Não é necessário apelar para grandes nomes para se demonstrar a viabilidade de desenvolvimento emocional e de aperfeiçoamento humano após os sessenta, setenta, oitenta ou noventa anos. Muitas vezes o impedimento para que ocorra o desdobramento do potencial dessas pessoas está entre os que as rodeiam. É que esses se guiam por manuais que estabelecem a suspensão da capacidade do idoso de seguir em frente. O pior de tudo é que o idoso, por acomodação ou por se sentir frágil para reagir, acaba cedendo a tais limitações, cumprindo um script que lhe é imposto de fora.

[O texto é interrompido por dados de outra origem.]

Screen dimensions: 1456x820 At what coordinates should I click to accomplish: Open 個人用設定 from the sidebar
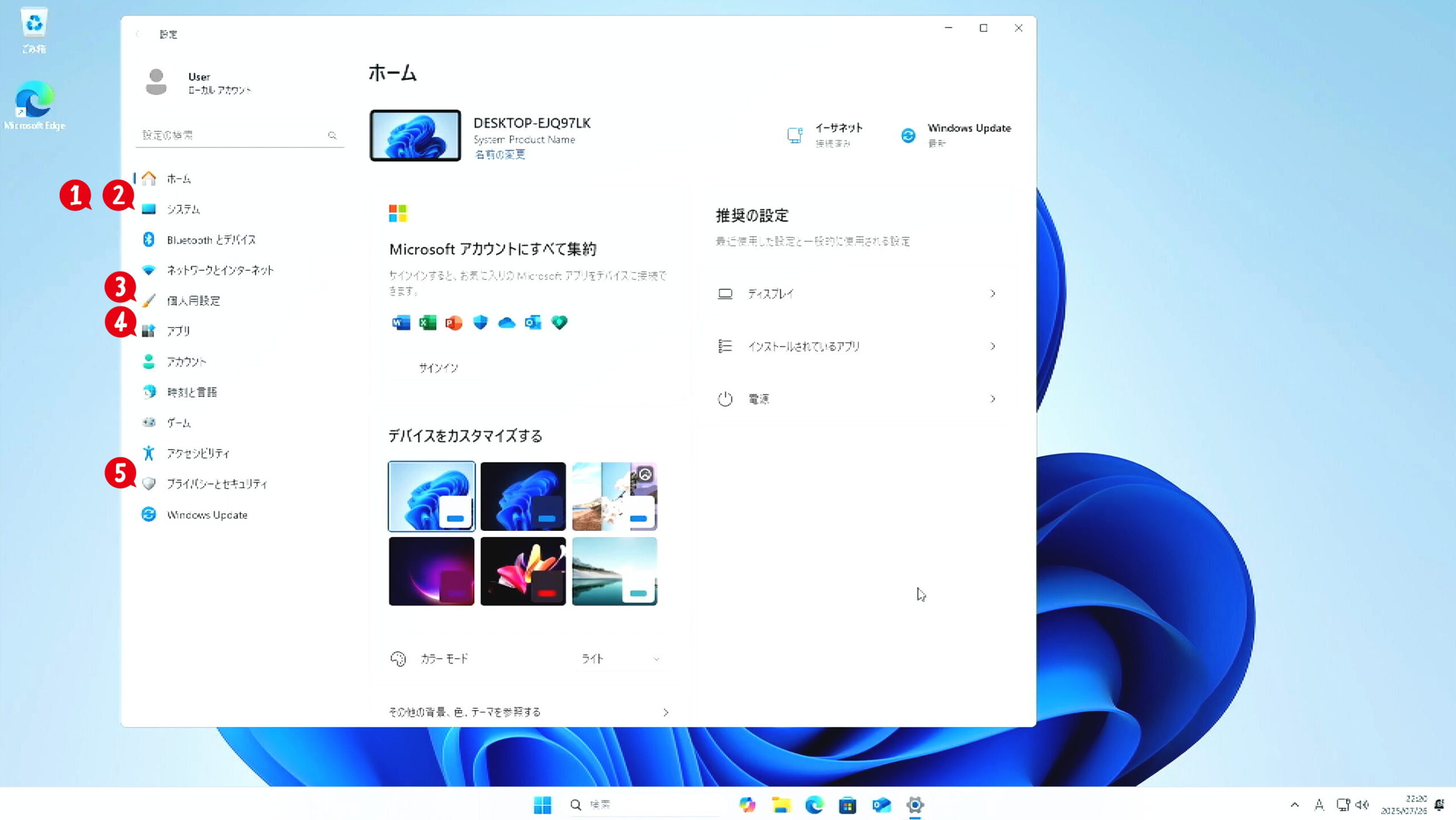[194, 300]
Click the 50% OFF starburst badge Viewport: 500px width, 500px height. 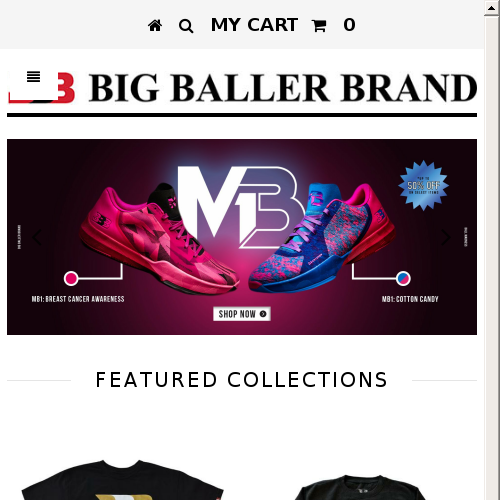click(x=424, y=185)
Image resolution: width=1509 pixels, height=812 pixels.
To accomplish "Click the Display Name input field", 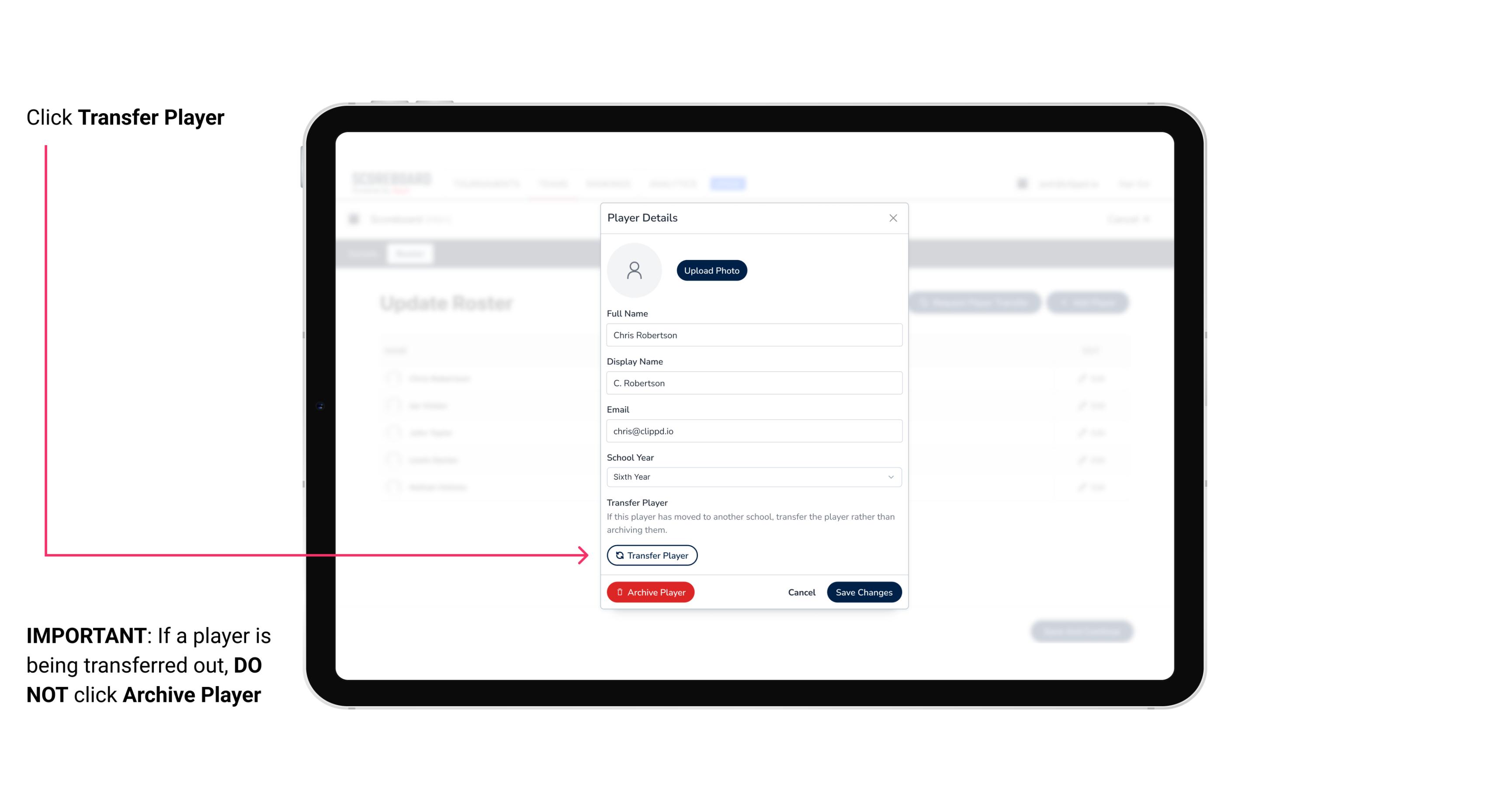I will (753, 383).
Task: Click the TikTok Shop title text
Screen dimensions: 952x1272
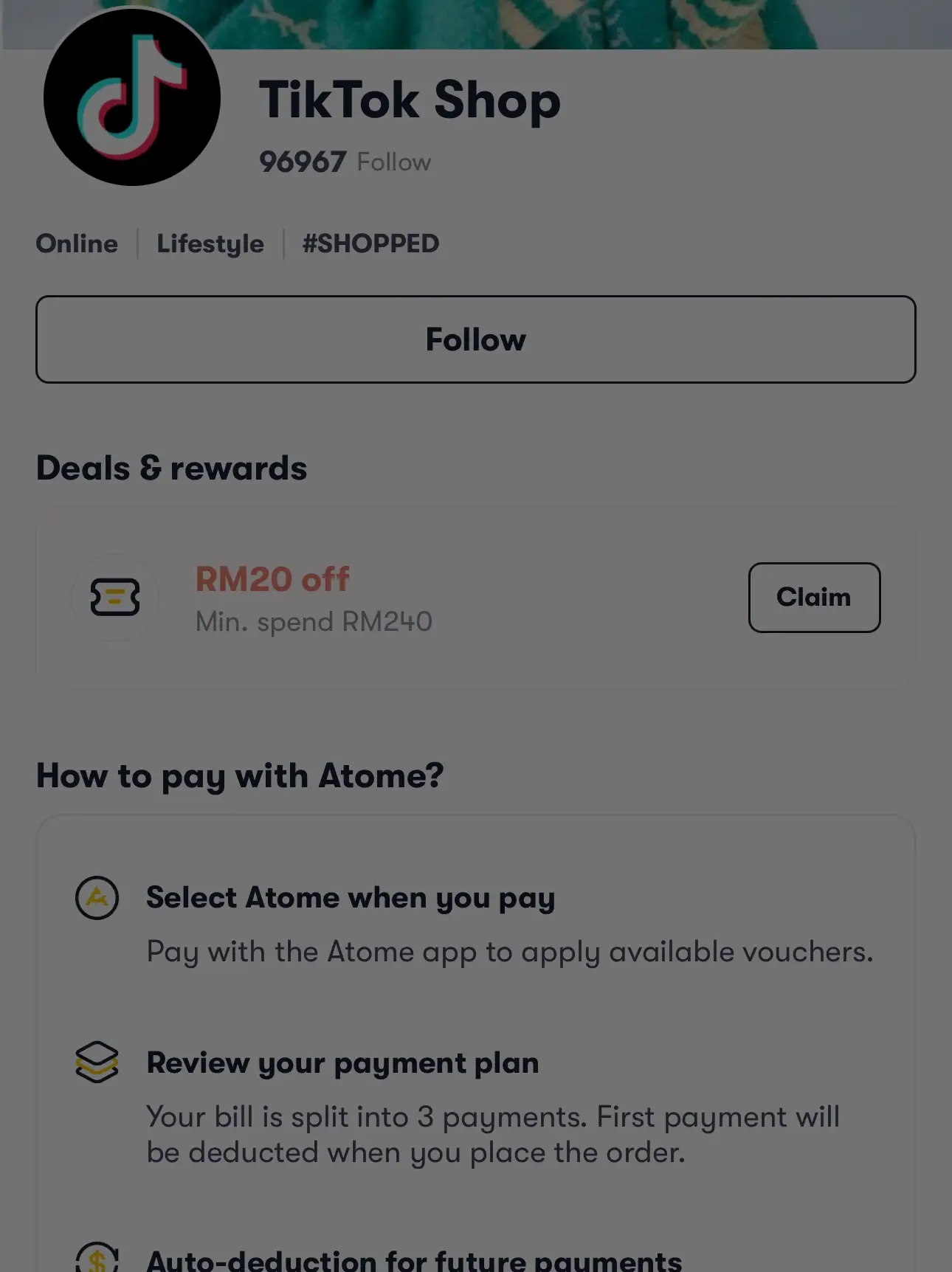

Por aí, percebe-se que não apenas o idoso precisa acreditar que tem um potencial ainda a ser desenvolvido. É necessário que pessoas ao seu entorno também acreditem e estimulem essa crença. Diria até que vai ser preciso uma verdadeira campanha de conscientização de toda a sociedade no sentido de mudar seus conceitos – ou preconceitos - a respeito do envelhecimento. Essa medida teria duplo efeito:
1 – melhorar as atitudes em relação aos idosos
2 – preparar as pessoas para um envelhecimento futuro mais saudável e produtivo.
É preciso, às vezes, dar um puxão de orelhas em certos publicitários que se acham muito engraçadinhos quando usam pessoas idosas para fazer troça. Um (mau) exemplo é a propaganda de um suco em que atuam Denise Fraga e Evandro Mesquita. A atriz conversa com a avó mostrada como surda e, quando o ator sugere trazer a avó pra morar com eles, ela, a atriz, se finge de surda e grita imitando a avó. Outra ainda pior é a propaganda de um carro Renault em que a filha mostra que há espaço no porta-malas para a bagagem da mãe, mas vem o pai e diz que aquele espaço não é pra bagagem e sim para a própria mãe. Será que o conselho que regulamenta as propagandas ainda não se deu conta da falta de ética nesse uso que se faz do idoso?
Há já um tempo, uma empresa pública de prestação de serviços fez uma campanha em que um casal de idosos era tratado pejorativamente. Como eu tinha conhecidos nessa empresa, me informei sobre o responsável por aquela veiculação, liguei diretamente para o encarregado do assunto e dei-lhe uma bronca. Não demorou nem dois dias e a campanha saiu do ar.
Além da falta de incentivos externos que promovam idéias favoráveis ao desenvolvimento do idoso, vamos encontrar forte resistência quando o próprio acha que o que havia para se realizar já está concluído. O idoso pode ter fixado a idéia de já ser uma pessoa plenamente realizada e quando examinamos em que se baseia essa convicção de plena realização, constata-se que tudo se resume em um elenco de bens adquiridos ou de estrutura familiar completada.
Claro, tudo isso tem seu valor. Porém é preciso entender que a vida não pode ser reduzida a valores externos à pessoa. Por mais que tais bens signifiquem fruto de esforços expendidos durante anos e anos de trabalho, mesmo assim é preciso reconhecer que a vida vai muito além de tais limites. E, mais importante, autorrealização seria entendida como um privilégio de classe, coisa que não teria nenhum cabimento.
Enquanto se é vivo, o homem não tem o direito de estacionar. Pode sim se alegrar, pode se orgulhar do que realizou e tudo isso deve servir de combustível para novos avanços em novas direções, nunca para se acomodar.
Sei que estou sendo um tanto quanto moralista... mas, se não for assim, qual a alternativa? Uma delas é deixar que eles – os idosos – vão para a praça dar milho aos pombos. Tudo bem.